25. juin, 2017

Intégration ou désintégration

Aujourd’hui, j’ai vu une femme d’une cinquantaine d’année. Elle avait des origines autres que celles des autochtones, car ses vêtements la trahissaient. Elle portait sur son dos des morceaux de bois séchaient.

Pour les faire brûler ?

Pour un jardin ? Je ne sais.

Je me suis demandé mais qu’est-ce qu’elle fait ? Et les passants aussi ont dû se poser cette question : Que fit-elle ? Où va-t-elle ?

Depuis quand vie-t-elle en Suisse ? Ne s’intègre-t-elle pas ? Pourquoi est-elle dans ce pays ?

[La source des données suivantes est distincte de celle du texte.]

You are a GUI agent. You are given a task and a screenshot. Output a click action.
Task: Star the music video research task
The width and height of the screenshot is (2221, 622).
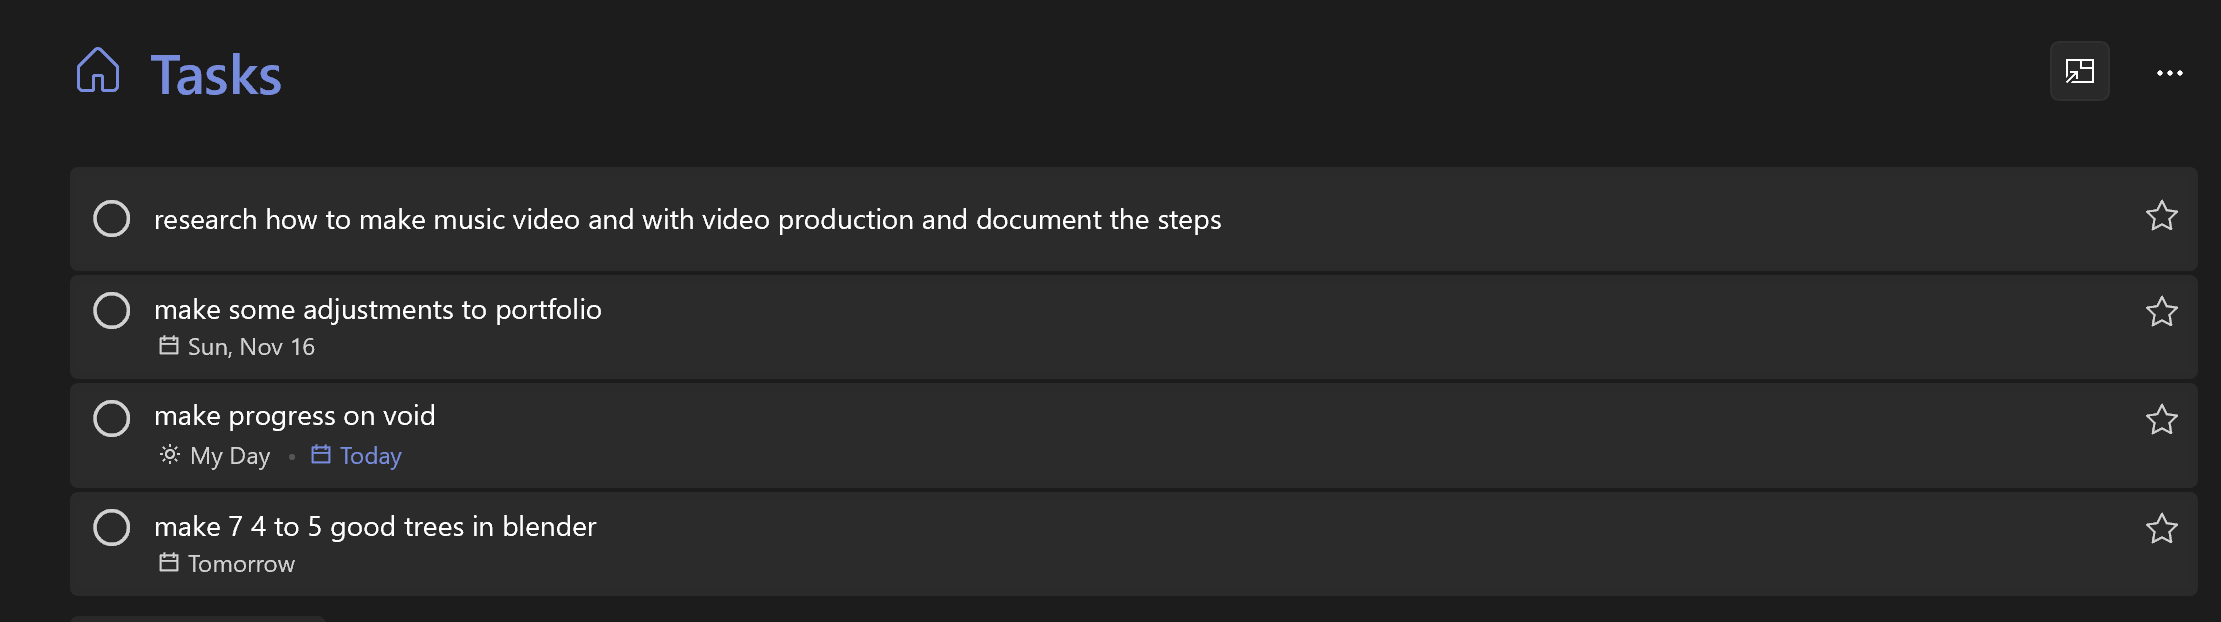(2162, 217)
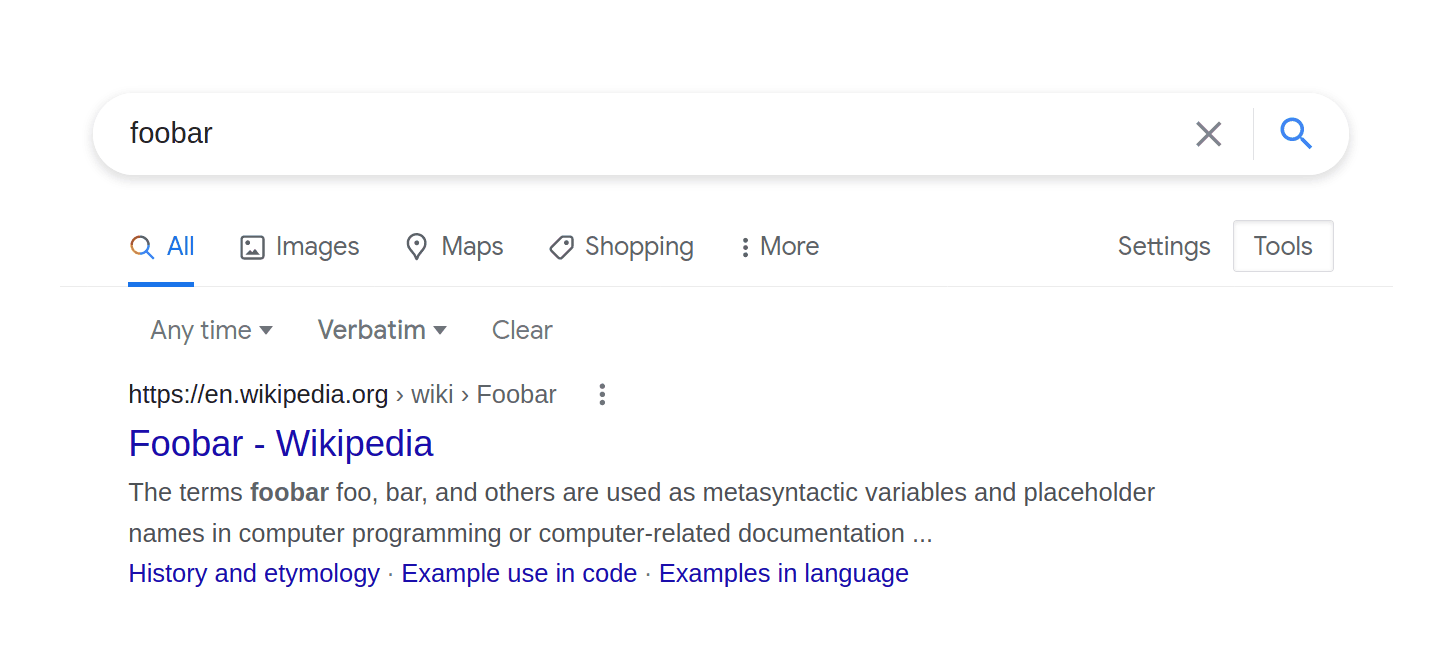Open the Foobar Wikipedia article link

[x=280, y=443]
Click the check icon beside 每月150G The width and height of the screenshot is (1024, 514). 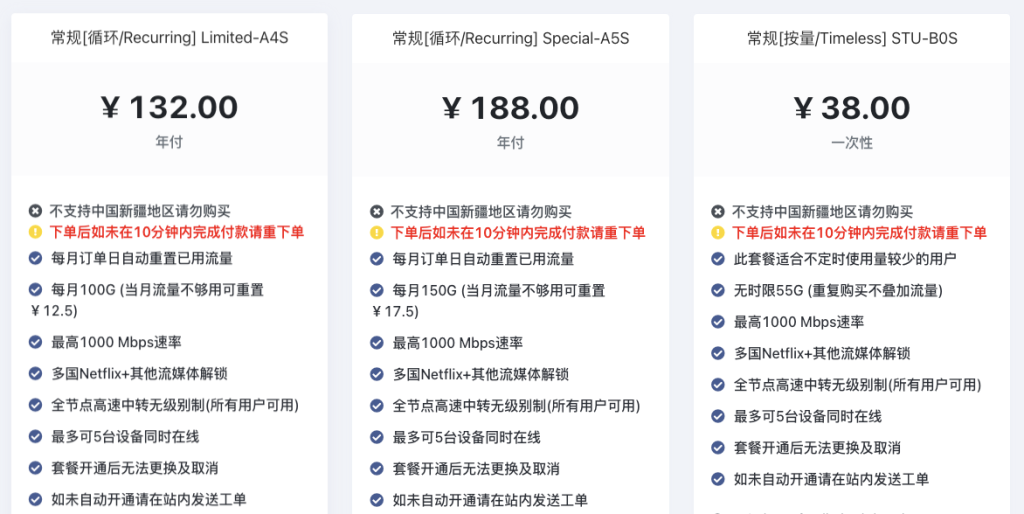[x=376, y=290]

Voici une partie des questions que se posent légitiment les autochtones.

Que faisait-elle ? Elle me faisait que répéter ce qu’elle sait, ce qu’elle a appris dans son pays. Elle ene sait pas faire autre chose. Faut-il lui pardonner ? L’excuser ? Lui apprendre les mœurs du pays d’accueil ?

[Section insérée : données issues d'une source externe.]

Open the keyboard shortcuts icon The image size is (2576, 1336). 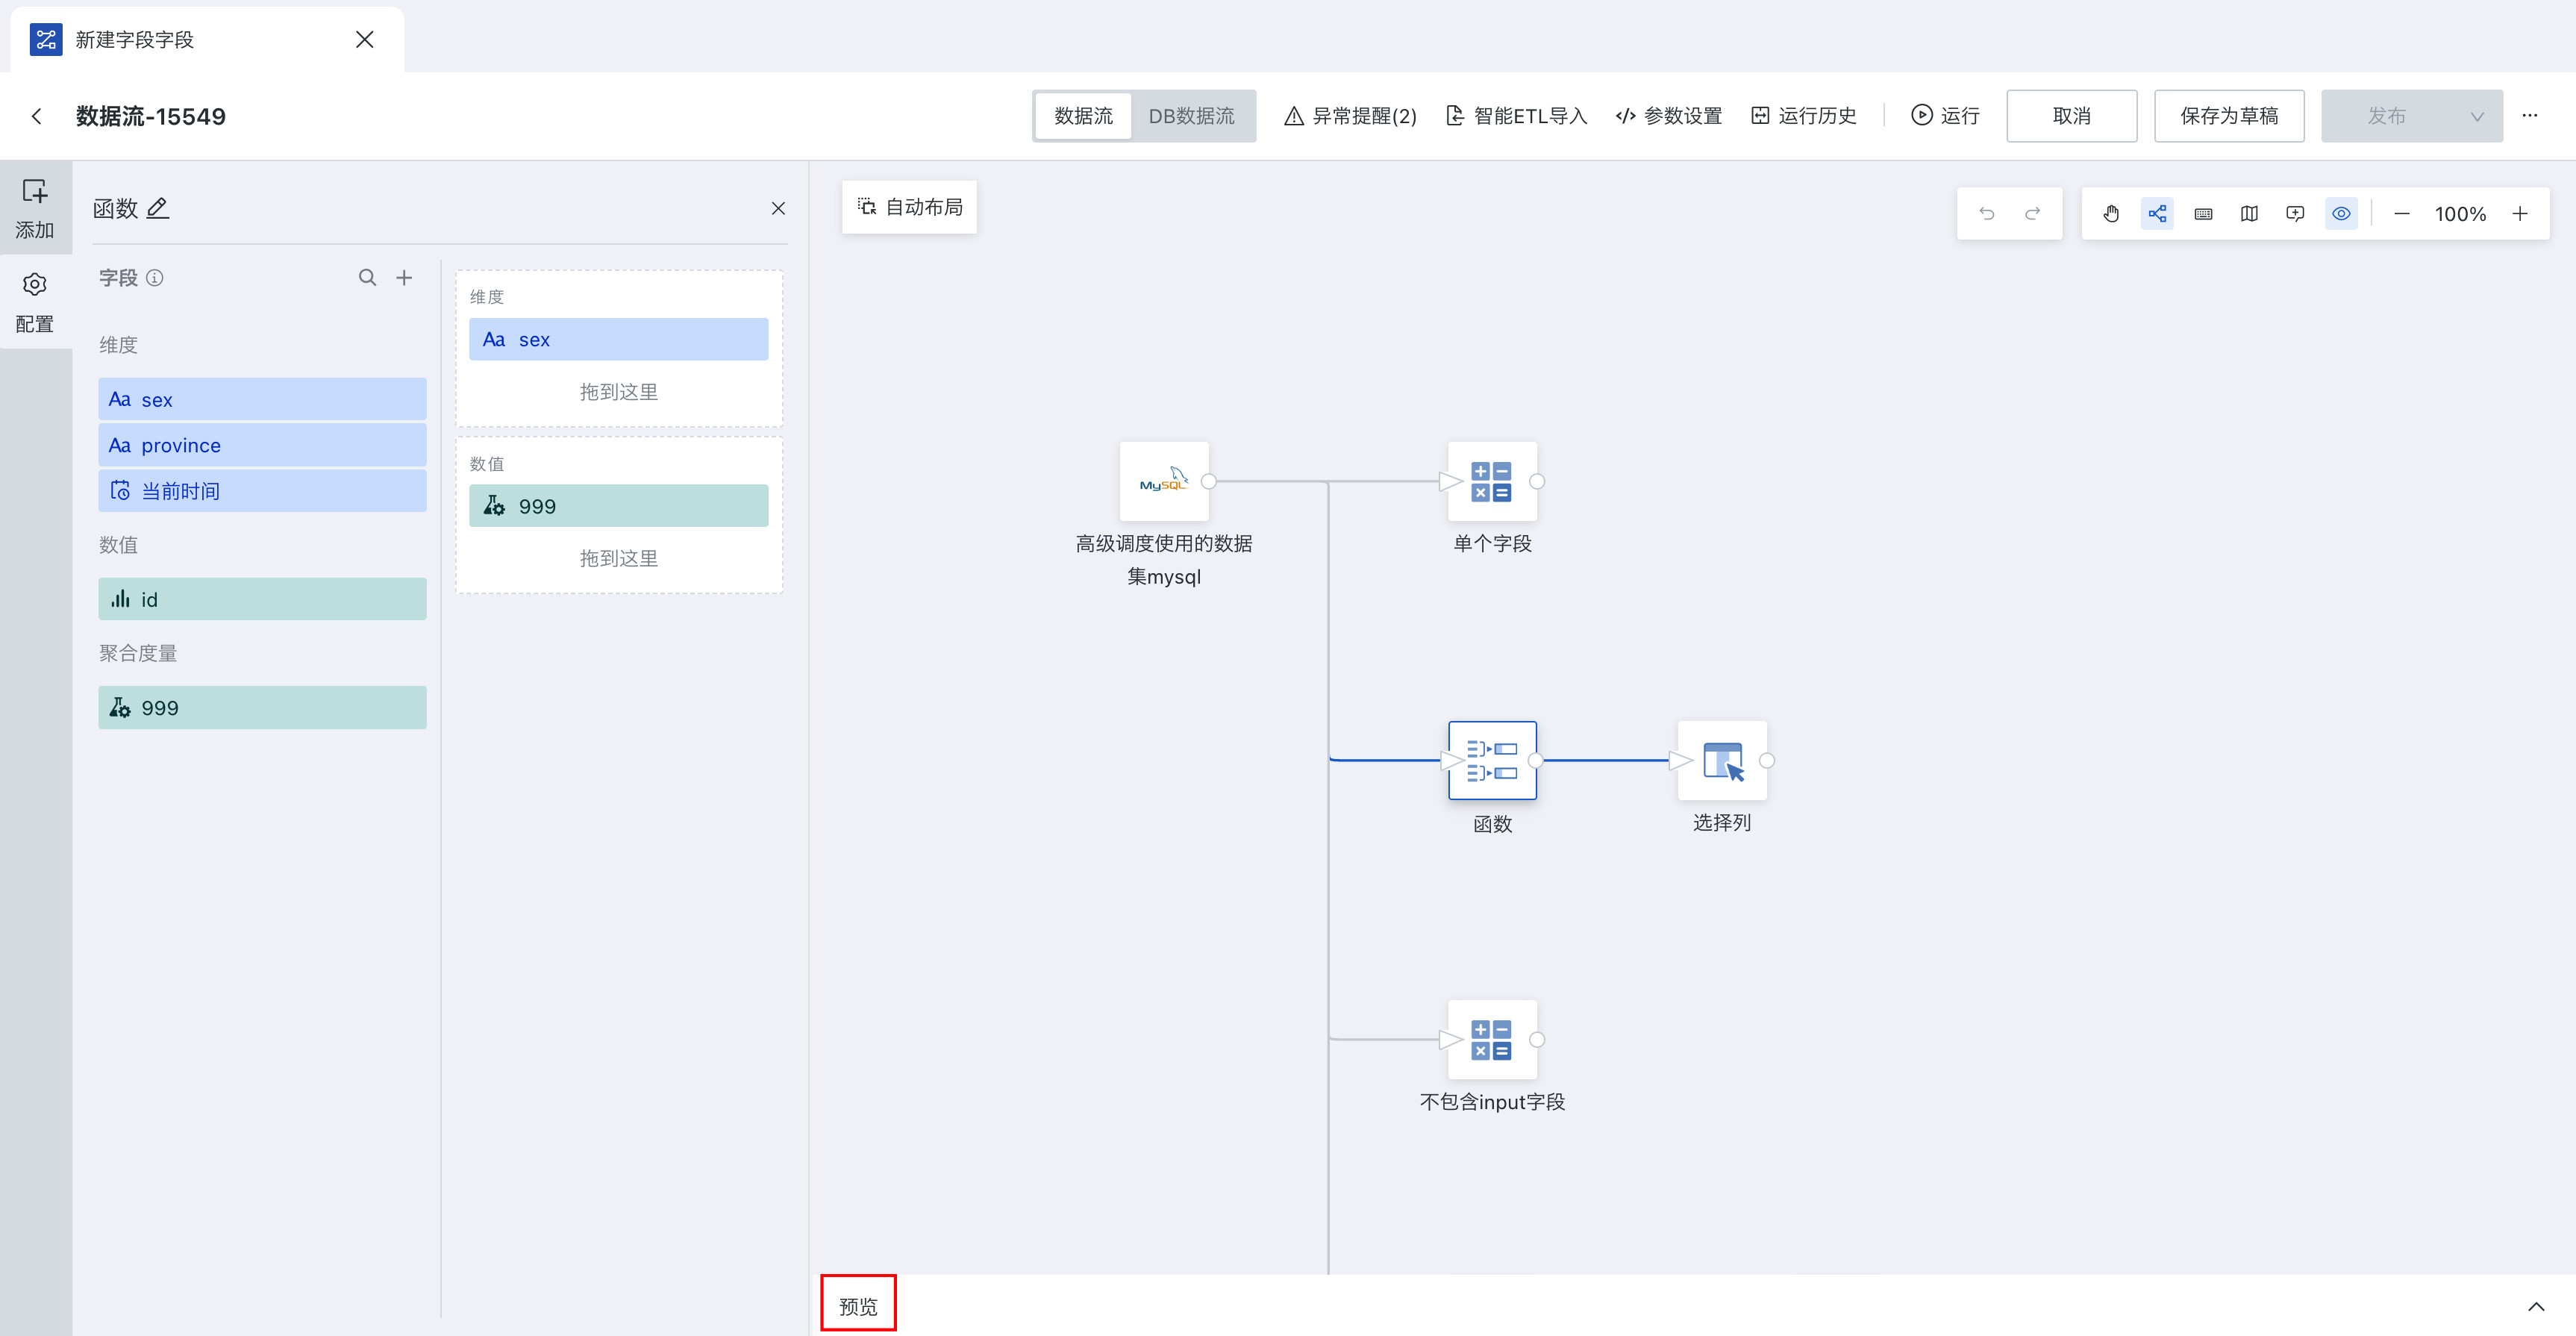2203,213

Elle devait être heureuse. Elle s’est retrouvé durant quelques instants dans ses habitudes, dans ses coutumes. Elle a dû replonger dans le passé. Elle a dû se souvenir à ce moment de ses parents, sa famille, ses grands-parents. Elle a dû se retrouver dans son village avec les siens. Elle a répété avec fierté, émotion, tendresse des gestes faisant parti de ses coutumes, de sa culture familiale, ethnique. Elle devait être heureuse à ce moment. Le regard des passants ne pouvait la bousculer, la déranger. Au contraire, elle a su y résister et continuer sa route avec ses bois sur le dos. Elle n'était plus en Suisse, elle était dans son village avec les siens qu'ils l'attendaient pour allumer le feu. 

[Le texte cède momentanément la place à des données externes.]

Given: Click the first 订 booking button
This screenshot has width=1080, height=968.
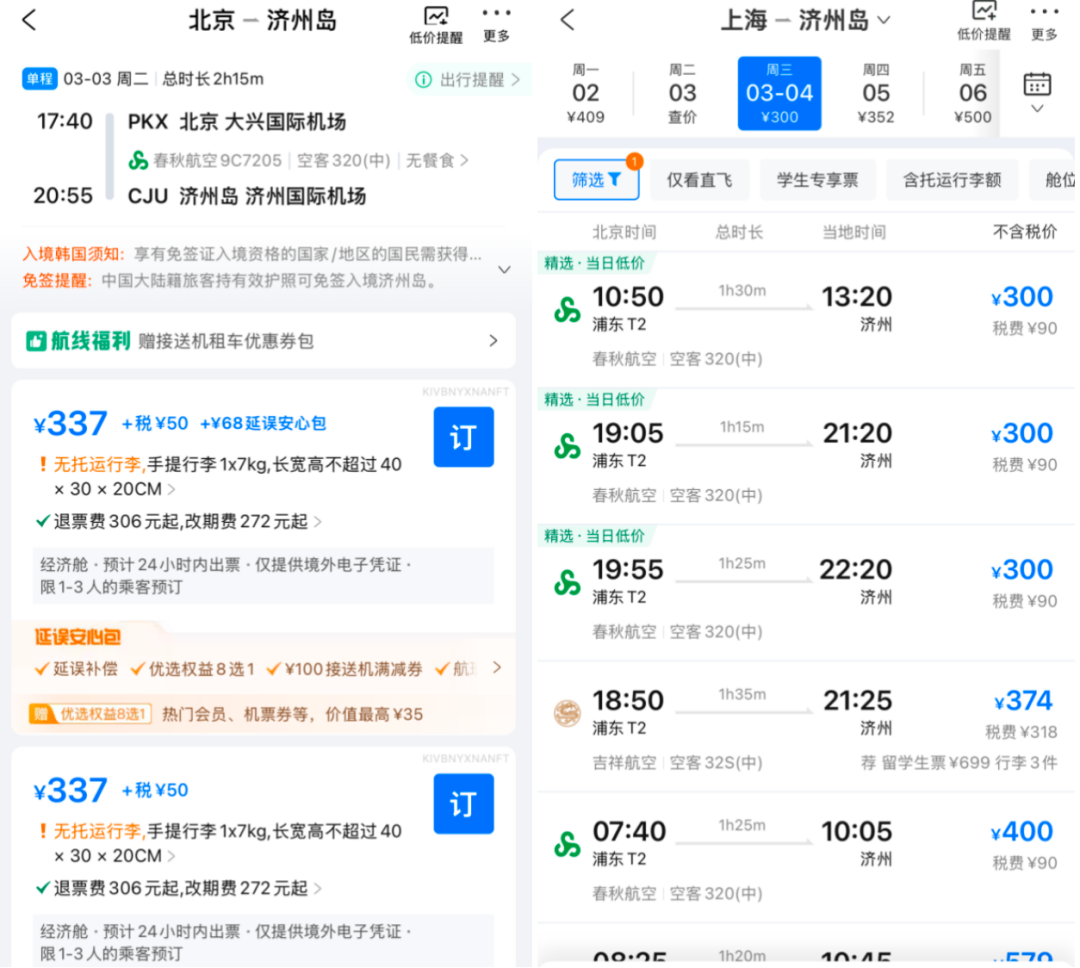Looking at the screenshot, I should pyautogui.click(x=463, y=437).
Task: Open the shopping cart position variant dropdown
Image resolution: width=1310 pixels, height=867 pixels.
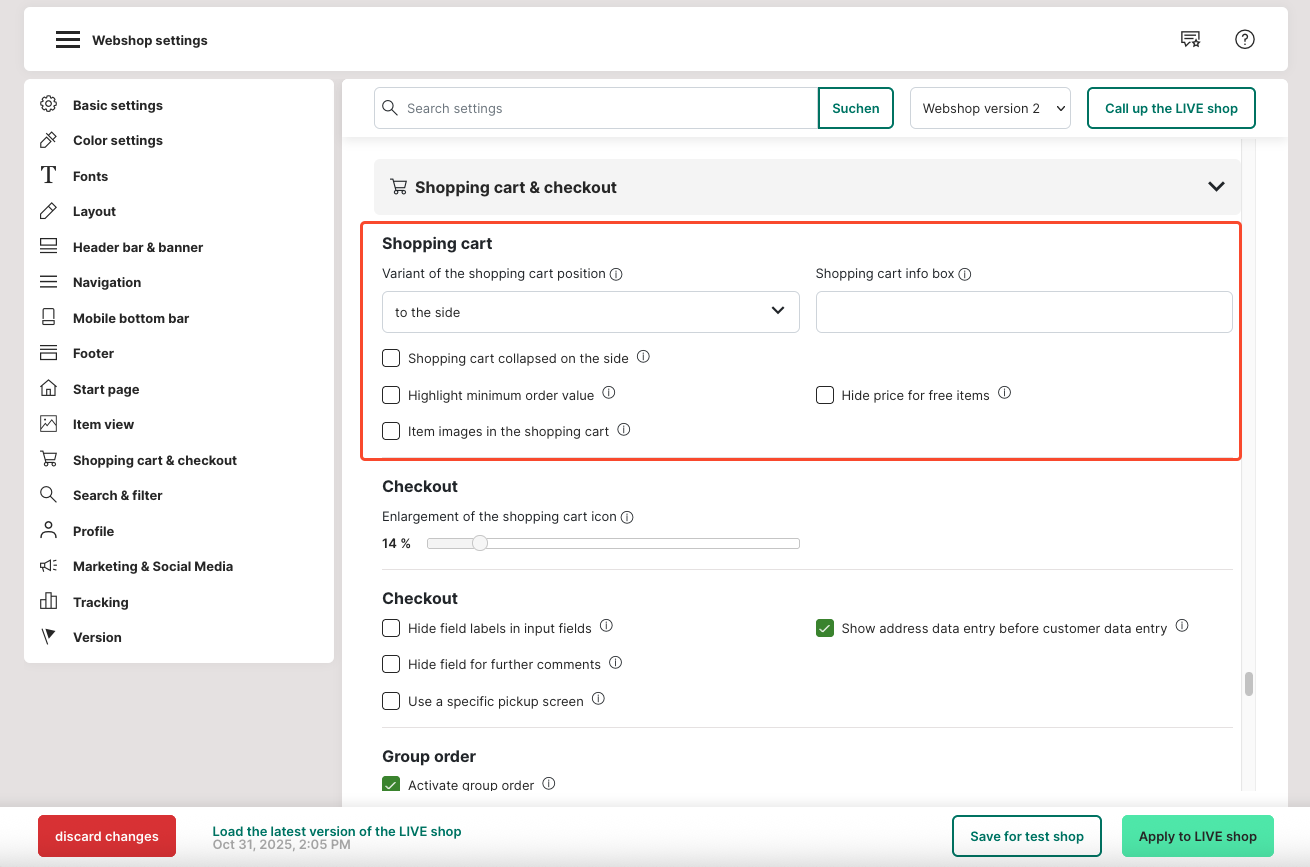Action: [590, 312]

Arrivée au lieu de vie, quel déchirement a-t-elle vécu ? Pas de famille, pas de village, personne, juste elle. Déraciner. Dégoûter. Démunie. Quelle violence intérieure ! Et nous quelle violence extérieure on lui renvoie en la dévisagent, la repoussant, la jugeant sur son comportement. 

Elle n’a rien fait de mal, on est d’accord. Mais la situation nous interroge sur :

-       Notre positionnement

-       Nos limites de ce qu’on accepte, respect

-       Nos appréhensions

Moi, je pense qu’une autre manière de vivre nous permet de s’interroger sur notre propre vie, notre condition. On doit apprendre à échanger sur nos coutumes. Regarder les français quand ils découvrent la vignette pour l’autoroute, ils disent à une très grande majorité : on devrait avoir cela en France.

Vivre ensemble, en bonne intelligence c’est cela. Grâce à nos expériences, on fait reculer l’ignorance, le racisme et en s’intéressant à l’autre on s’enrichit et lui ne s’enferme pas et découvre à son tour une autre culture.